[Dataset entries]
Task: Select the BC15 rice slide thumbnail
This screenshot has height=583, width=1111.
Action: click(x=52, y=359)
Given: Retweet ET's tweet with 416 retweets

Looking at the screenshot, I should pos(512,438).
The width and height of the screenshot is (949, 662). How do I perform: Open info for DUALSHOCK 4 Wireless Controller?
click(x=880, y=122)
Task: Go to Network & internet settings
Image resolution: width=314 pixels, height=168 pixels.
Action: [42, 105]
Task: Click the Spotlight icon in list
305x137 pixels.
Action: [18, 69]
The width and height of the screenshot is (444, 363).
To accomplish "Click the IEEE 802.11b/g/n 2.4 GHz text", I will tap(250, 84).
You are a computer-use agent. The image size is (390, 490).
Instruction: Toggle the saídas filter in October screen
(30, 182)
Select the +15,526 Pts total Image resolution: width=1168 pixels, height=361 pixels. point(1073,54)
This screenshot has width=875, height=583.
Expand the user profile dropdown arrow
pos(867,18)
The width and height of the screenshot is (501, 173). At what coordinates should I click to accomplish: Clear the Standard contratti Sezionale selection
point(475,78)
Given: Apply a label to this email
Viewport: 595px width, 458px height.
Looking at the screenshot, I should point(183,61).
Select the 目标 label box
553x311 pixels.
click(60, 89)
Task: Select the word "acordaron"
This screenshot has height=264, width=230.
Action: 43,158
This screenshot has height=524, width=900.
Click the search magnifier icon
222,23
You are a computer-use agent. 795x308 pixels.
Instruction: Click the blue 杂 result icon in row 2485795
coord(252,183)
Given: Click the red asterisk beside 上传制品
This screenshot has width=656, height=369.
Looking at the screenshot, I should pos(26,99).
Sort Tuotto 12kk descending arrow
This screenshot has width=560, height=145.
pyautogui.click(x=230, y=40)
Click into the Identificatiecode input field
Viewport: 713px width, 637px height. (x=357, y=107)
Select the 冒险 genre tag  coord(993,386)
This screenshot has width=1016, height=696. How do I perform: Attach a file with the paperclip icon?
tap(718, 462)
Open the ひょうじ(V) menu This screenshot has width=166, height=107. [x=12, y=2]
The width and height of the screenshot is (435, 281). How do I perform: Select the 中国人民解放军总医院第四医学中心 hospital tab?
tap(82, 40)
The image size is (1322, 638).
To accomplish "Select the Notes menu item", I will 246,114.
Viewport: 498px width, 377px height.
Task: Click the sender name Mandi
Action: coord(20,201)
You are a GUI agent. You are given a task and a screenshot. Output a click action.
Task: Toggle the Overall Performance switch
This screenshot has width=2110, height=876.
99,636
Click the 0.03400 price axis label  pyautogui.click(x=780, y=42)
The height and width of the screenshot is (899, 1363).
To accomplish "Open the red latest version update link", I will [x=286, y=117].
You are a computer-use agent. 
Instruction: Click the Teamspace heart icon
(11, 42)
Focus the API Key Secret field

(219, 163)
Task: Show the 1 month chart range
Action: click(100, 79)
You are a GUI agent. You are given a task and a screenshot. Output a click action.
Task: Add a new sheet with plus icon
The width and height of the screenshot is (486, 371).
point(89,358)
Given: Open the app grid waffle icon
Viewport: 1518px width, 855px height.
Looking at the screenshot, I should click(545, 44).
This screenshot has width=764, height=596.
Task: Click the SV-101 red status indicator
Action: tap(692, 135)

_The problem:_ Set down the records again, exactly.

_Response box:_
Task: Select the BC15 rice slide thumbnail
This screenshot has height=583, width=1111.
Action: click(x=52, y=359)
Given: Retweet ET's tweet with 416 retweets

Looking at the screenshot, I should pos(512,438).
The width and height of the screenshot is (949, 662). How do I perform: Open info for DUALSHOCK 4 Wireless Controller?
click(x=880, y=122)
Task: Go to Network & internet settings
Image resolution: width=314 pixels, height=168 pixels.
Action: [42, 105]
Task: Click the Spotlight icon in list
305x137 pixels.
Action: [18, 69]
The width and height of the screenshot is (444, 363).
To accomplish "Click the IEEE 802.11b/g/n 2.4 GHz text", I will tap(250, 84).
You are a computer-use agent. The image size is (390, 490).
Instruction: Toggle the saídas filter in October screen
(30, 182)
Select the +15,526 Pts total Image resolution: width=1168 pixels, height=361 pixels. point(1073,54)
This screenshot has width=875, height=583.
Expand the user profile dropdown arrow
pos(867,18)
The width and height of the screenshot is (501, 173). At what coordinates should I click to accomplish: Clear the Standard contratti Sezionale selection
point(475,78)
Given: Apply a label to this email
Viewport: 595px width, 458px height.
Looking at the screenshot, I should point(183,61).
Select the 目标 label box
553x311 pixels.
click(60, 89)
Task: Select the word "acordaron"
This screenshot has height=264, width=230.
Action: 43,158
This screenshot has height=524, width=900.
Click the search magnifier icon
222,23
You are a computer-use agent. 795x308 pixels.
Instruction: Click the blue 杂 result icon in row 2485795
coord(252,183)
Given: Click the red asterisk beside 上传制品
This screenshot has width=656, height=369.
Looking at the screenshot, I should pos(26,99).
Sort Tuotto 12kk descending arrow
This screenshot has width=560, height=145.
pyautogui.click(x=230, y=40)
Click into the Identificatiecode input field
Viewport: 713px width, 637px height. (x=357, y=107)
Select the 冒险 genre tag  coord(993,386)
This screenshot has width=1016, height=696. How do I perform: Attach a file with the paperclip icon?
tap(718, 462)
Open the ひょうじ(V) menu This screenshot has width=166, height=107. [x=12, y=2]
The width and height of the screenshot is (435, 281). How do I perform: Select the 中国人民解放军总医院第四医学中心 hospital tab?
tap(82, 40)
The image size is (1322, 638).
To accomplish "Select the Notes menu item", I will 246,114.
Viewport: 498px width, 377px height.
Task: Click the sender name Mandi
Action: coord(20,201)
You are a GUI agent. You are given a task and a screenshot. Output a click action.
Task: Toggle the Overall Performance switch
This screenshot has width=2110, height=876.
99,636
Click the 0.03400 price axis label  pyautogui.click(x=780, y=42)
The height and width of the screenshot is (899, 1363).
To accomplish "Open the red latest version update link", I will [x=286, y=117].
You are a computer-use agent. 
Instruction: Click the Teamspace heart icon
(11, 42)
Focus the API Key Secret field

(219, 163)
Task: Show the 1 month chart range
Action: click(100, 79)
You are a GUI agent. You are given a task and a screenshot. Output a click action.
Task: Add a new sheet with plus icon
The width and height of the screenshot is (486, 371).
point(89,358)
Given: Open the app grid waffle icon
Viewport: 1518px width, 855px height.
Looking at the screenshot, I should click(545, 44).
This screenshot has width=764, height=596.
Task: Click the SV-101 red status indicator
Action: tap(692, 135)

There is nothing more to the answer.